SEE ALSO: The best books for learning the Monegasque language

Once a forbidden language

Presided successively by Robert Boisson, René Novella, then by Paulette Cherici-Porello, the Academy is now directed by Claude Passet. Its members are spread over seven countries and around fifteen universities, and organise a symposium every three years. The aim is to study and understand the origins of Latin languages, including Monegasque: “Languages evolve, Monegasque originates from the Ligurian languages”, stresses Claude, who makes the Academy’s premises available to the Traditions Committee for Monegasque classes.

The language is now taught in schools. Ironically, as a schoolboy, Claude Passet was forbidden to speak the language he now defends: “My generation did not learn Monegasque. It was forbidden at the time to speak it at school, it was considered a vulgar, popular language. How many times was I given lines… I had to write “I must not speak in dialect”. In Monaco-Ville, people would speak Monegasque in the street in the 1960s and 1970s. And the children would repeat it, that’s how I learned.”

Now, and since 1973, thanks to Canon Georges Franzi, Monegasque is a compulsory subject until year 10 (US 9th grade). But Claude Passet feels that even though this is positive, it is still not enough: “It’s only two hours a month,” he says, regretfully. “That’s not much. There are only two hours on Monaco’s history and two hours of Monegasque. (…) It’s a pity: pupils learn it as a subject, as if they were learning Latin. They don’t speak it outside of school. But it’s good that they know the language exists, and that they speak it in the playground. (…) It’s the same thing with the Monegasque language competition : the pupils write little texts, but they aren’t published, it’s a shame, they should be!”

SEE ALSO: VIDEO. Learn the basics of the Monegasque language in three minutes

Preserving the culture and identity of Monaco

For his part, Claude Passet would like to give the Academy a second wind: “the Monegasque Language Commission was meant to create a Franco-Monegasque dictionary, which was never completed. I would love to see this project restarted, but also to bring fresh blood into the Academy. There have been attempts to attract younger people. For example, the Academy of Music tried to create a choir that would sing in Monegasque, but it only lasted for one year. There was also talk of launching a Monegasque bistro, so that people could meet in a bar and speak Monegasque, but Covid put a stop to the project. It would be good to get that going. If we want a language to continue, even if it is not a perfect or literary language, we need to speak it.”
··········
- Activity 1
From the text on the Monegasque language, write out the passage starting at "Presided successively by" and ending at "for Monegasque classes.".
- Activity 2
Using the text on the Monegasque language, answer these questions:
(a) Who directs the Academy now?
(b) Since what year has Monegasque been a compulsory school subject?
(c) What put a stop to the plan for a Monegasque bistro?
The material after this text is not needed here.
··········
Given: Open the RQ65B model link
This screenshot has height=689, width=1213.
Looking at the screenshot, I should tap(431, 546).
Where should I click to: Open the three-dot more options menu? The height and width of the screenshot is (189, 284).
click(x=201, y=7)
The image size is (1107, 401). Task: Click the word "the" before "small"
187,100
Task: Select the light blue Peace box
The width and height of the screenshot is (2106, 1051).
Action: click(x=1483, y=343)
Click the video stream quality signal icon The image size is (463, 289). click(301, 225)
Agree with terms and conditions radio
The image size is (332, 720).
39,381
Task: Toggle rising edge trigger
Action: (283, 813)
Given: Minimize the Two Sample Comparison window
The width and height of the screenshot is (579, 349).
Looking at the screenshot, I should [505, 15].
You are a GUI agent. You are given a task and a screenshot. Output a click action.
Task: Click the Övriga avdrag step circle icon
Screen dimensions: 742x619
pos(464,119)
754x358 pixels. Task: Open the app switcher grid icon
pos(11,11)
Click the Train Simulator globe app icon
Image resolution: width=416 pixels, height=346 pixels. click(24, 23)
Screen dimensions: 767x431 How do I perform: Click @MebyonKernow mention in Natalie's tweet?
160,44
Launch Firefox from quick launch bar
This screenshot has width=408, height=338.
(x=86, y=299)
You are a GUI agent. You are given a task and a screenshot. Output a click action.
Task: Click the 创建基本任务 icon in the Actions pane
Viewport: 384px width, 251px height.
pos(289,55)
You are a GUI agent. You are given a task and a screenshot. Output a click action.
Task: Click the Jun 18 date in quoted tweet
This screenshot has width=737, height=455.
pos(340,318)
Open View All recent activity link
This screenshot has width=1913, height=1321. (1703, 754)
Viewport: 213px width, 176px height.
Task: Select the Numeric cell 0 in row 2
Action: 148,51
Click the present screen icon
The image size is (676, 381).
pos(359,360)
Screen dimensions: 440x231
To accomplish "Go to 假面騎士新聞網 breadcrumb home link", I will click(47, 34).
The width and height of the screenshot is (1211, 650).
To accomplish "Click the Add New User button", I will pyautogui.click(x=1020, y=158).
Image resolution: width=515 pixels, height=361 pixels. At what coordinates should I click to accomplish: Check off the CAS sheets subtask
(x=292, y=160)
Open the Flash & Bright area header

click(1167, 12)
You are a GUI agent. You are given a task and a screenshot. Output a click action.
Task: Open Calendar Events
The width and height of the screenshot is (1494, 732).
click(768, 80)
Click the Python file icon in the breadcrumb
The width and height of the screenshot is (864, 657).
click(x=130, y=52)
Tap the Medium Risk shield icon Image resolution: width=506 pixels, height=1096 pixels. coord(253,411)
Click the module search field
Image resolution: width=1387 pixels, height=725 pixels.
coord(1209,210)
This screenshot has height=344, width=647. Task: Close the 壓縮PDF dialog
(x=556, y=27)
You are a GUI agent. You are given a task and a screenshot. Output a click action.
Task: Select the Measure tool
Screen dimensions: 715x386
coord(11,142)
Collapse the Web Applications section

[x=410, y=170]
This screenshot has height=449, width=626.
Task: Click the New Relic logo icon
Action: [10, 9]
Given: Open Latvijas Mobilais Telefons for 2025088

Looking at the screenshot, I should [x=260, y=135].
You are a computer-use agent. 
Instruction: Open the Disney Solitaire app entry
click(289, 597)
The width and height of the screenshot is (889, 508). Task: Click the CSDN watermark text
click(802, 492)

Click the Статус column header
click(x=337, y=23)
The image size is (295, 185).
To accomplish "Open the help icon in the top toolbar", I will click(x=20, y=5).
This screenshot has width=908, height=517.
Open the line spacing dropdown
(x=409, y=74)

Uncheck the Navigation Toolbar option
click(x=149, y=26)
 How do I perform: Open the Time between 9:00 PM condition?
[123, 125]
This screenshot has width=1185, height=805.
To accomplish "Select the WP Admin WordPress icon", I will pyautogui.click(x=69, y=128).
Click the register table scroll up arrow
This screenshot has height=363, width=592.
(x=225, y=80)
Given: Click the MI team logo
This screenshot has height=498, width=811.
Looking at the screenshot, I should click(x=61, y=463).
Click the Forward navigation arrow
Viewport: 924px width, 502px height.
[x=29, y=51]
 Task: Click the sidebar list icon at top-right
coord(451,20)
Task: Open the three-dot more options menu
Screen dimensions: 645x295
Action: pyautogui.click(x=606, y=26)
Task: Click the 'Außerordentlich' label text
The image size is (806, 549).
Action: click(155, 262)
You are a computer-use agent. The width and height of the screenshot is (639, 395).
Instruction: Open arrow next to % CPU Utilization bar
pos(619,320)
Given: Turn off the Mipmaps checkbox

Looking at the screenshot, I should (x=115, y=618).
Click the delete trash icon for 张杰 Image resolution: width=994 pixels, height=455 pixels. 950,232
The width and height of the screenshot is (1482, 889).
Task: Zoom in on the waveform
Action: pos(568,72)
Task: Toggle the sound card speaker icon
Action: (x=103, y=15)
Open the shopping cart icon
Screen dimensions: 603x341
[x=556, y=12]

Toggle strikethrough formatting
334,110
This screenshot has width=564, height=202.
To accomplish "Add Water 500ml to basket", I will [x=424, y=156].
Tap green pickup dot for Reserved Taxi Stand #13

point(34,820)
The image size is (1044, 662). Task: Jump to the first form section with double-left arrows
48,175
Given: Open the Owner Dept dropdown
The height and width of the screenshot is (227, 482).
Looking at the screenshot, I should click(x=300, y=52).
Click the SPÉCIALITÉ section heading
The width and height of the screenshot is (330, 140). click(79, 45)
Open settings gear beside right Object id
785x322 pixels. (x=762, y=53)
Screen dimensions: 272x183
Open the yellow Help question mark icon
··········
- Your response 1
Presided successively by Robert Boisson, René Novella, then by Paulette Cherici-Porello, the Academy is now directed by Claude Passet. Its members are spread over seven countries and around fifteen universities, and organise a symposium every three years. The aim is to study and understand the origins of Latin languages, including Monegasque: “Languages evolve, Monegasque originates from the Ligurian languages”, stresses Claude, who makes the Academy’s premises available to the Traditions Committee for Monegasque classes.

- Your response 2
(a) Claude Passet
(b) 1973
(c) Covid